AUFGABE – Geben Sie aus dem Text zur Lager- und Gefahrstoffverwaltung den Abschnitt wortgetreu wieder, der mit den Worten „Viele Unternehmen in“ beginnt und mit „unterschiedlichen Anwendungen untereinander.“ endet.

Lager- und Gefahrstoffverwaltung in innovativen produzierenden Betrieben der Oberflächentechnik

Die Produktion in der Oberflächentechnik ist durch komplexe Prozesse und den Einsatz einer Vielzahl von Chemikalien und Gefahrstoffen geprägt. Ihre Verwaltung stellt Betriebe vor erhebliche Herausforderungen: Gesetzliche Vorschriften, Qualitätssicherung und Sicherheitsanforderungen müssen erfüllt werden, während zugleich Effizienz und Produktivität gesteigert werden sollen. Die vorgestellte innovative Softwarelösung für die Lager- und Gefahrstoffverwaltung bietet eine intuitive Erfassung und eine umfassende Vernetzung aller Betriebsbereiche. Ziel ist es, schnell und einfach einen Überblick über die Prozesse zu erhalten und gleichzeitig Sicherheit und Umweltschutz zu gewährleisten.

Viele Unternehmen in allen Industriebranchen stehen vor der Aufgabe, ihre Prozesse zu digitalisieren und passende digitale Anwendungen für ihre spezifischen Bedürfnisse zu finden. Dies gestaltet sich schwierig, da in einigen Betriebsbereichen bereits Softwarelösungen vorhanden sind, während andere Bereiche noch analog arbeiten. Zudem gibt es eine Vielzahl von Softwarelösungen auf dem Markt, die jedoch häufig nicht auf die spezifischen Anforderungen der Galvanikbranche zugeschnitten sind. Die größte Herausforderung ist die mangelnde Kommunikationsfähigkeit der unterschiedlichen Anwendungen untereinander.

In der Produktion werden PDB-Systeme (Production Data Base) verwendet, im Labor kommen LIMS (Labor-Informations- und Management-Systeme) zum Einsatz, und in der Unternehmensplanung helfen ERP-Systeme (Enterprise Ressource Planning). Obwohl diese Anwendungen einzelne Betriebsbereiche effizienter gestalten, fehlt oft ein ganzheitlicher Überblick über die Prozesse. Diese Insellösungen führen zu einer unübersichtlichen Datenflut und bergen das Risiko von Datenverlusten. Zu dieser digitalen Datenverarbeitung findet die betriebliche Kommunikation häufig analog statt – etwa in Form von schriftlichen Laufzetteln oder mündlichen Absprachen. Dies erschwert einen systematischen Überblick über den Status der Betriebsabläufe.

QUELLENAUSZUG –
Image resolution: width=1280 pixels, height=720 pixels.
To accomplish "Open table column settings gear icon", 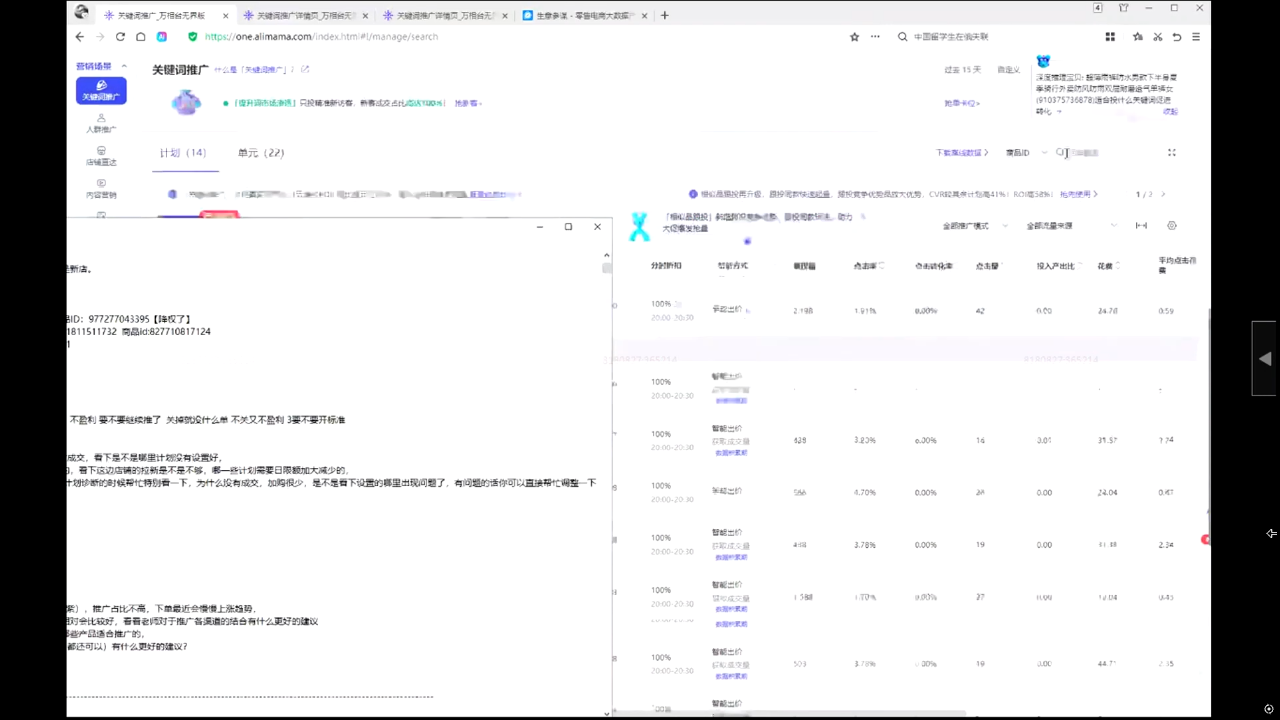I will tap(1172, 226).
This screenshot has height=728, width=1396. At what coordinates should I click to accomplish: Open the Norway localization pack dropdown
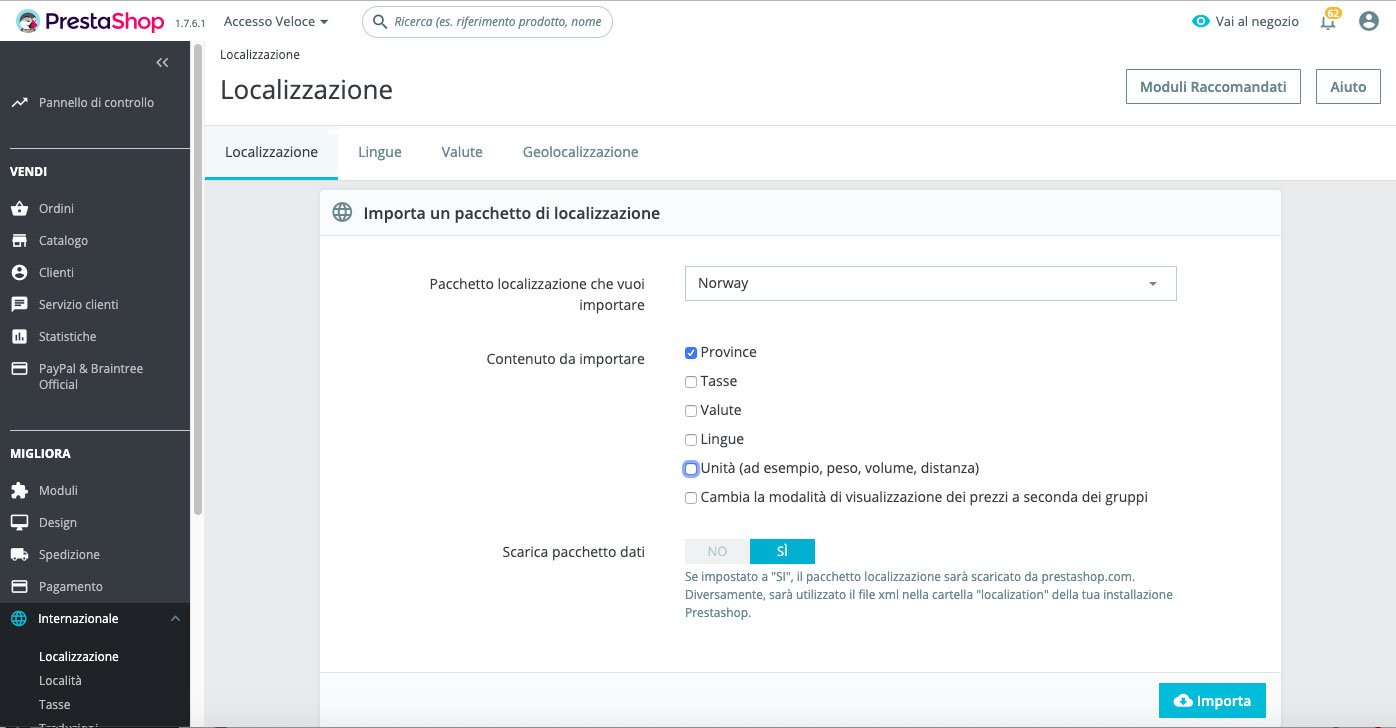(930, 283)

ERWARTETE ANTWORT –
Viele Unternehmen in allen Industriebranchen stehen vor der Aufgabe, ihre Prozesse zu digitalisieren und passende digitale Anwendungen für ihre spezifischen Bedürfnisse zu finden. Dies gestaltet sich schwierig, da in einigen Betriebsbereichen bereits Softwarelösungen vorhanden sind, während andere Bereiche noch analog arbeiten. Zudem gibt es eine Vielzahl von Softwarelösungen auf dem Markt, die jedoch häufig nicht auf die spezifischen Anforderungen der Galvanikbranche zugeschnitten sind. Die größte Herausforderung ist die mangelnde Kommunikationsfähigkeit der unterschiedlichen Anwendungen untereinander.